Autoranging circuit simplifies hardware and software
Dana Romero, Phonex, Midvale, UT -- EDN, July 22, 1999
A natural approach to autoranging is to use an inverting op amp and switch in one of N feedback resistors at a time for a gain of A=-RF/RO (Figure 1). However, the inverting configuration suffers from low input impedance of ZIN=RO because the negative input is at virtual ground. Also, another inverter is necessary to provide positive voltage ranges because of positive signals at the input.
An alternative approach is to use a noninverting op amp that has a high input impedance and a gain equation of A=1+RF/RO (Figure 2). This circuit augments the typical 0 to 5V input range of a µC with ranges of 0 to 1V and 0 to 10V. The circuit in Figure 2 uses a 68HC16 µC, but the results generally apply to any µC with an ADC. The unusual arrangement of circuit components provides three input ranges that use only a single op amp, two spdt relays, and resistors with standard values. Also, the circuit simplifies the autoranging software because after K2 switches, the status of K1 is irrelevant.

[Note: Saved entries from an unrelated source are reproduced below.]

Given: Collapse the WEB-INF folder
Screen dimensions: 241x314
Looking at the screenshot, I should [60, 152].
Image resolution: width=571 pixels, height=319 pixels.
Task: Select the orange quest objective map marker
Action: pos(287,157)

With the relays in the positions that Figure 2 indicates, RF equals R1, which in turn equals RO. Thus, the amplifier gain is 2. Combined with the voltage divider of R4/R5, the overall circuit gain is 1/2, which is the gain necessary for a 0 to 10V input at VIN to provide 0 to 5V at VAD.
When K1 switches, RF becomes R2+R1=2RO+RO=3RO for a gain of 1+3RO/RO=4. Dividing by 4 gives an overall gain of 1, which is suitable for a 0 to 5V range at VIN. At this point, it becomes obvious why the voltage divider sits before the amplifier: With VIN near 5V, multiplying by 4 would saturate the op amp.
When K2 switches, the position of K1 is irrelevant, and RF equals R3+R1=18RO+RO=19RO. Thus, A=1+19RO/RO=20. Now, the overall gain is 20/4=5, or exactly the value necessary for a VIN range of 0 to 1V to produce an output of 0 to 5V.
Although the gain calculation works out exactly with standard 5% resistor values, for greater accuracy, you can switch the resistors to the nearest 1% values. Or, even better, sort through a batch of 5% resistors and use a good multimeter to find resistors that are within 1% of nominal. (DI #2381)